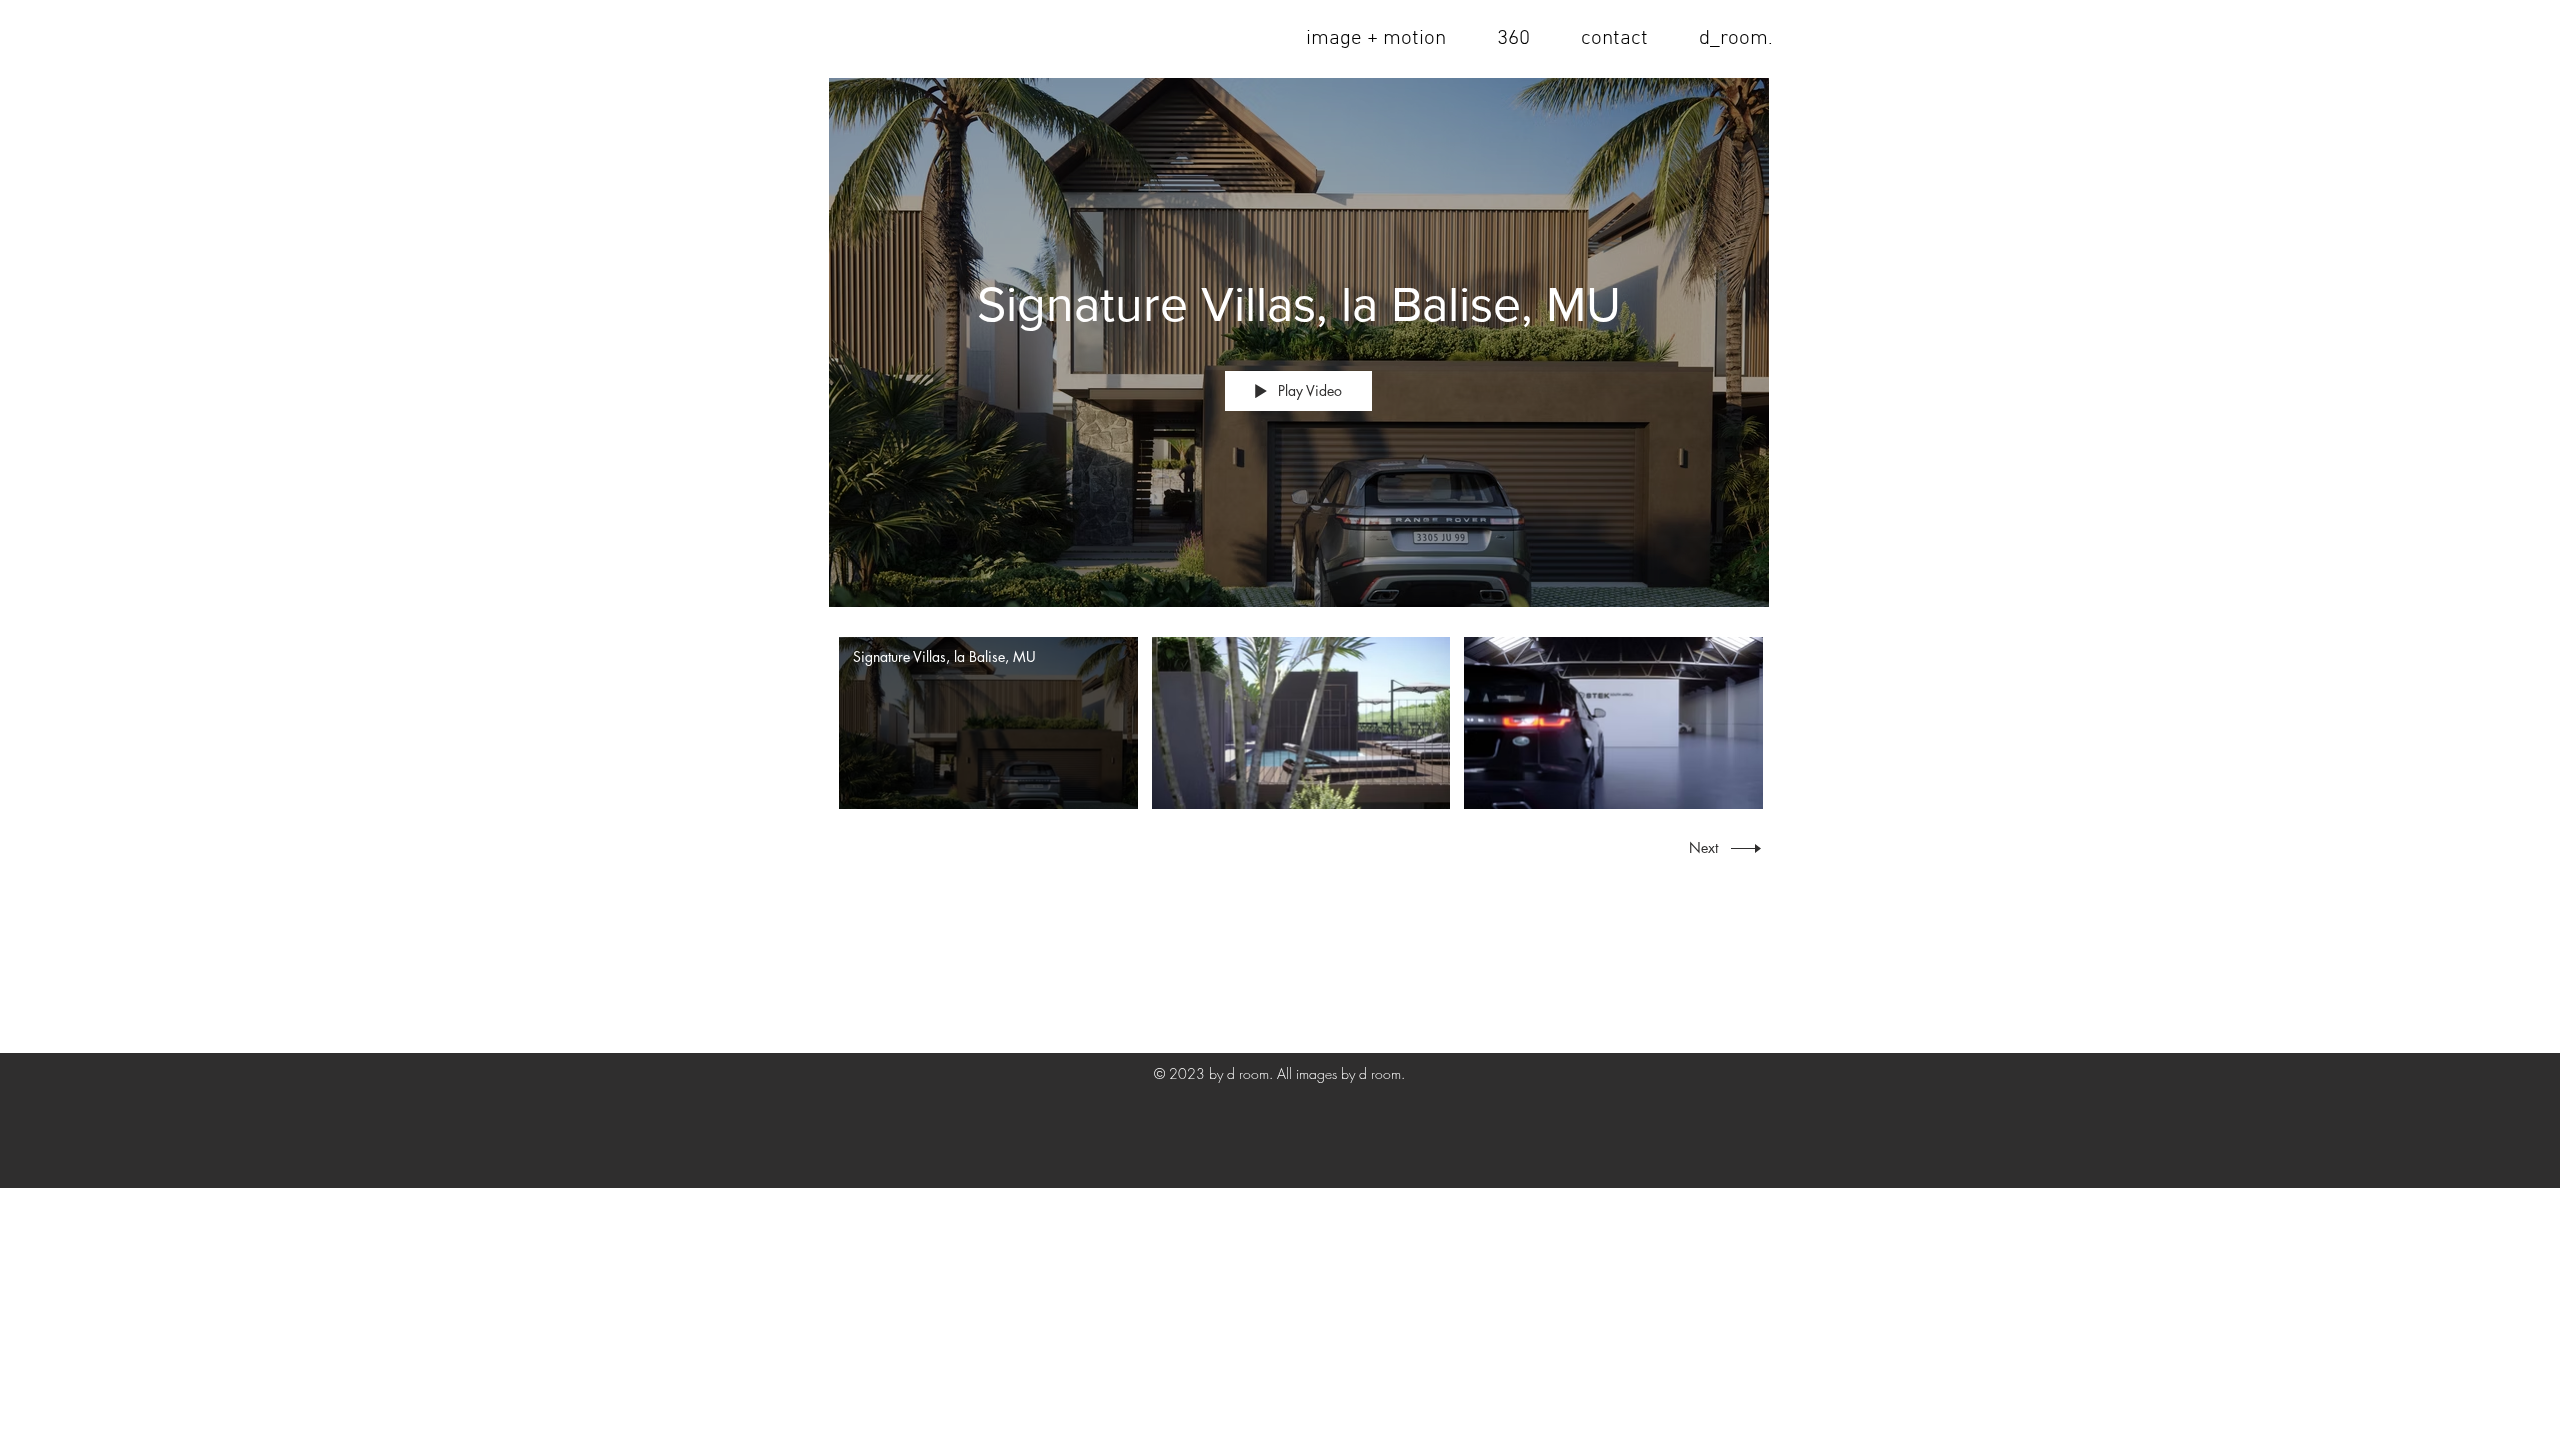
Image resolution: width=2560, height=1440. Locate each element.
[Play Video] (988, 723)
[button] (1614, 38)
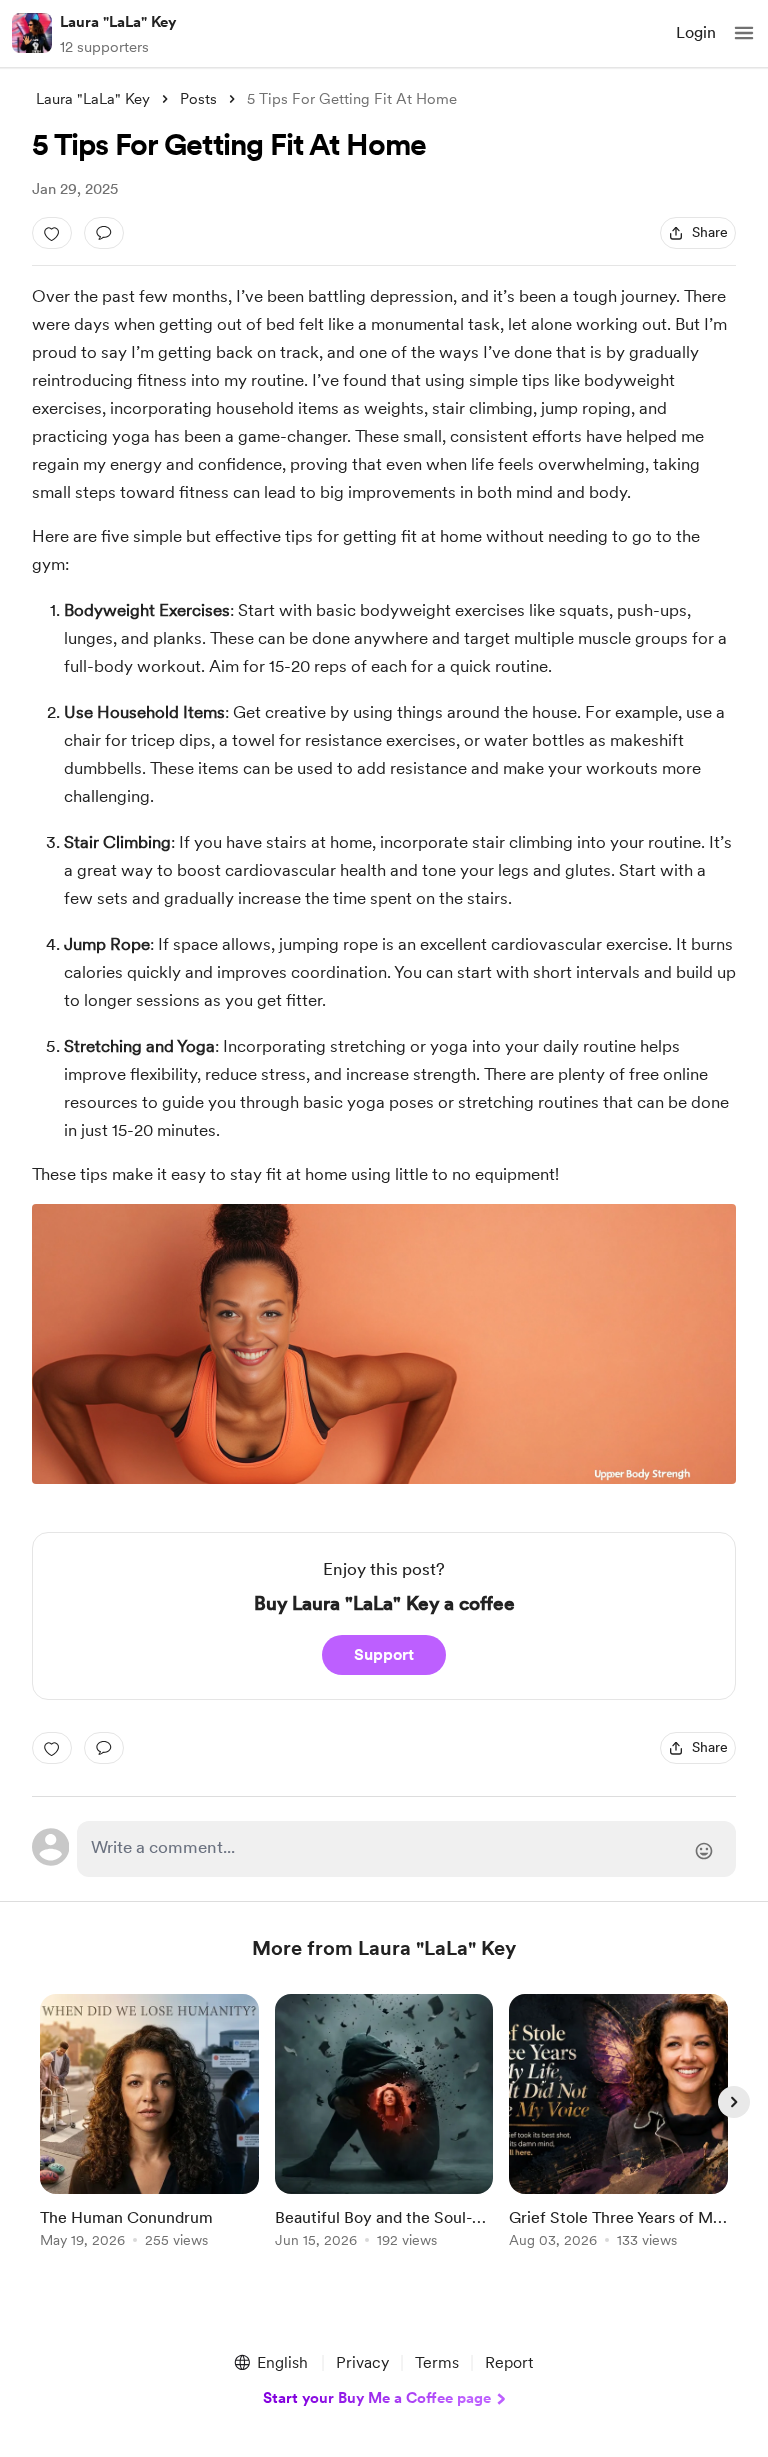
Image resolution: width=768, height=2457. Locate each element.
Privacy (362, 2362)
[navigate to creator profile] (32, 33)
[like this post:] (52, 233)
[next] (734, 2102)
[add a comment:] (104, 233)
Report (509, 2362)
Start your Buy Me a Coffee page (377, 2398)
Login (696, 32)
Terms (437, 2362)
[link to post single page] (149, 2124)
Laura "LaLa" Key (118, 22)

TASK TO COMPLETE:
Set down exactly the line with "[navigate to creator profile] (32, 33)" and each line after it up to the end of the records, adding nothing.

RESULT OF THE EXERCISE:
[navigate to creator profile] (32, 33)
[like this post:] (52, 233)
[next] (734, 2102)
[add a comment:] (104, 233)
Report (509, 2362)
Start your Buy Me a Coffee page (377, 2398)
Login (696, 32)
Terms (437, 2362)
[link to post single page] (149, 2124)
Laura "LaLa" Key (118, 22)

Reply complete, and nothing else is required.